*** Opening of Records shown ***
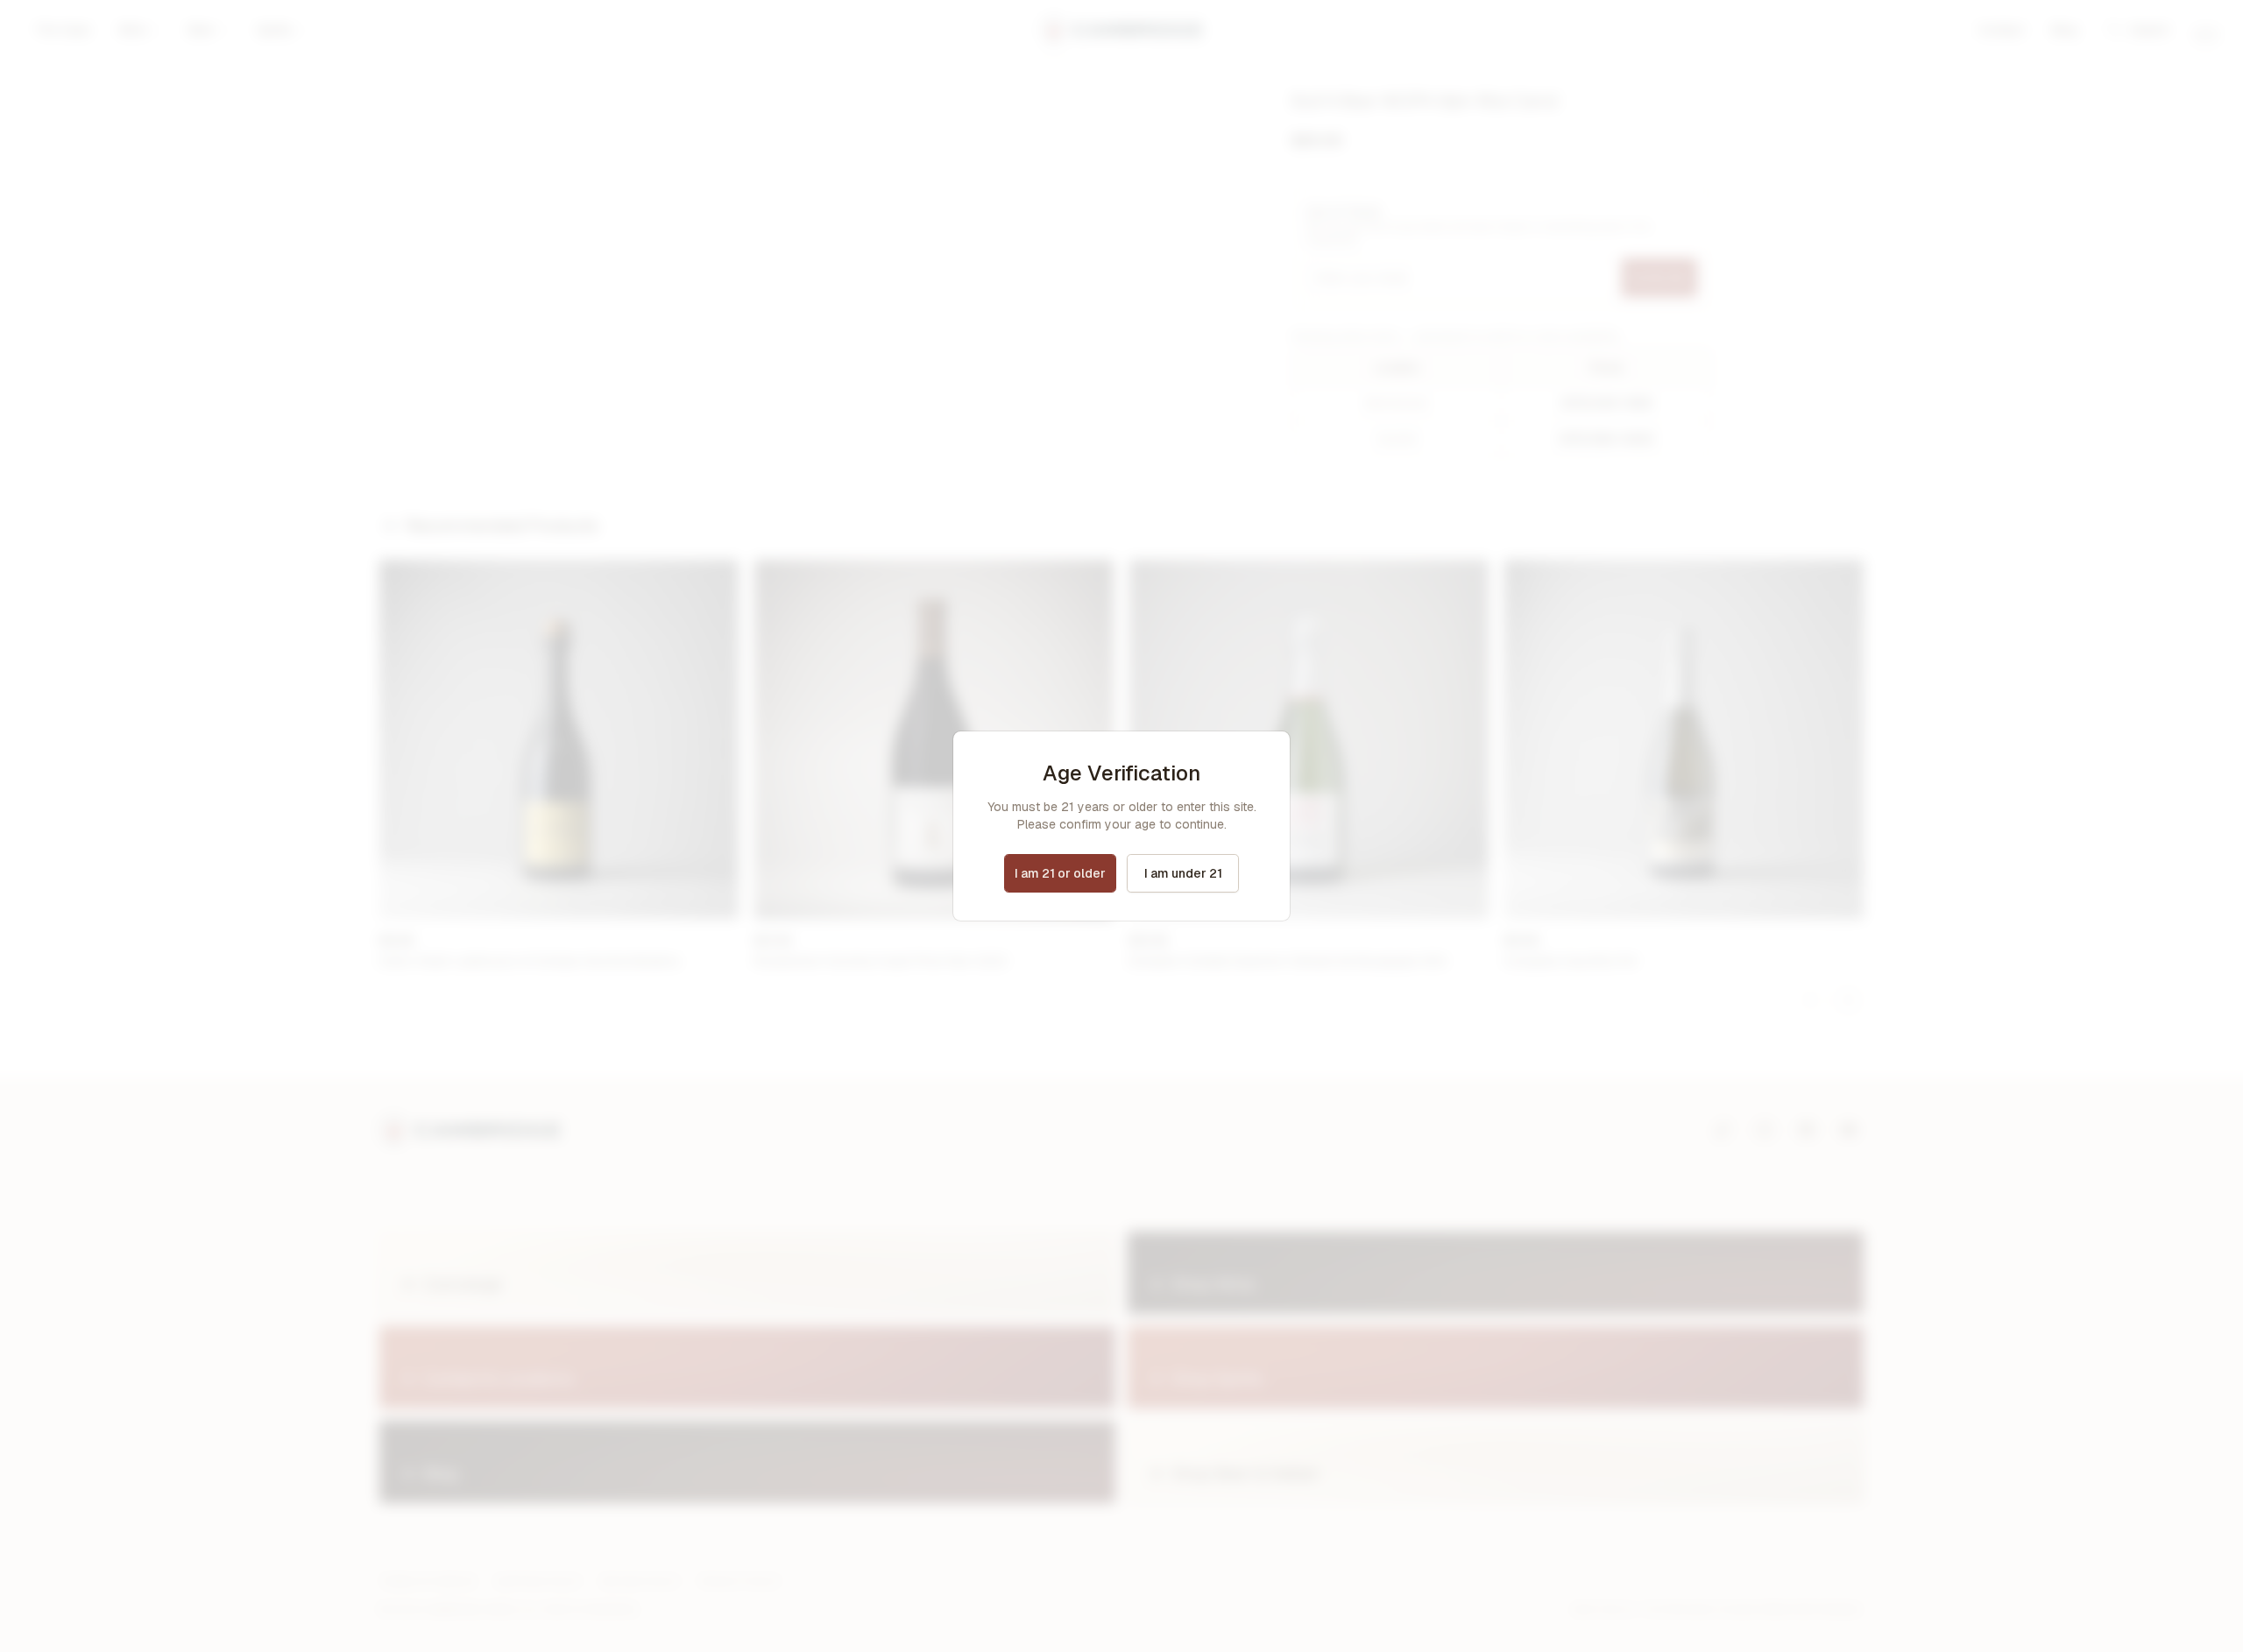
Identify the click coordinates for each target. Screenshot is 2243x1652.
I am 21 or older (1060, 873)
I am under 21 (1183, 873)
*** Close of Records shown ***
*** Opening of Records shown ***
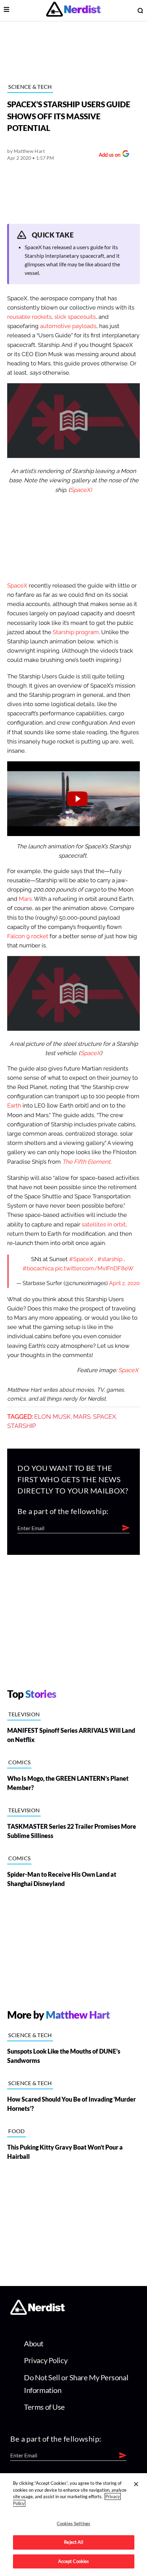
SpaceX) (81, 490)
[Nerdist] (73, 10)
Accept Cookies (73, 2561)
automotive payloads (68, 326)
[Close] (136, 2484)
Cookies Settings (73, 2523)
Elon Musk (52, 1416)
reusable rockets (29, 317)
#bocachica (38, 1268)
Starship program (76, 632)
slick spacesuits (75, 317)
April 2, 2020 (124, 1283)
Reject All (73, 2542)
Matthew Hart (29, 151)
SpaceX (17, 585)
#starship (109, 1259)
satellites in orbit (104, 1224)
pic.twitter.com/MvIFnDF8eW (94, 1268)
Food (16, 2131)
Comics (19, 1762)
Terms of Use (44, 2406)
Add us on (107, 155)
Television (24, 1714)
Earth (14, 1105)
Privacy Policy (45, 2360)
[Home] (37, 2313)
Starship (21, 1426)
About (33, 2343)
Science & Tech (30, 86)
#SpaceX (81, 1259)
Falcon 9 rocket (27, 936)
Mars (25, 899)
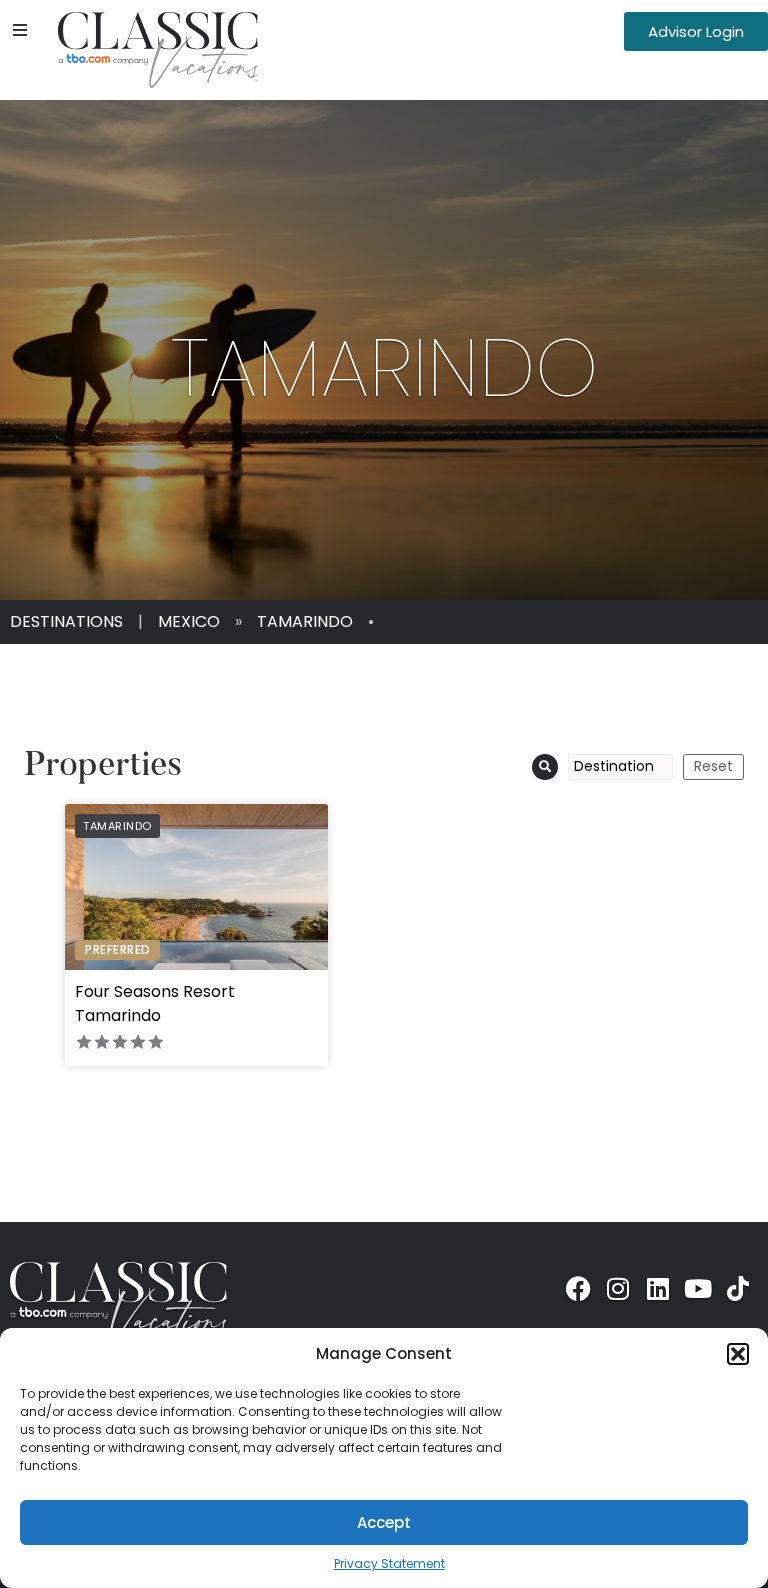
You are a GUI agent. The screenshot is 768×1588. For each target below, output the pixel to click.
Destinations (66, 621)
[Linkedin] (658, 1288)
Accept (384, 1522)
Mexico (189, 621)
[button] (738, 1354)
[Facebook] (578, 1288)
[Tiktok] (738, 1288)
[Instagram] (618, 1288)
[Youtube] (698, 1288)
*** Close of Records shown ***
■ What is being asked: Although the records hold pictures, the copy must not; give again exactly the lines from the one with "Mars (25, 899)" through the one with "[Youtube] (698, 1288)".

■ Response:
Mars (25, 899)
You are a GUI agent. The screenshot is 768×1588. For each target below, output the pixel to click.
Destinations (66, 621)
[Linkedin] (658, 1288)
Accept (384, 1522)
Mexico (189, 621)
[button] (738, 1354)
[Facebook] (578, 1288)
[Tiktok] (738, 1288)
[Instagram] (618, 1288)
[Youtube] (698, 1288)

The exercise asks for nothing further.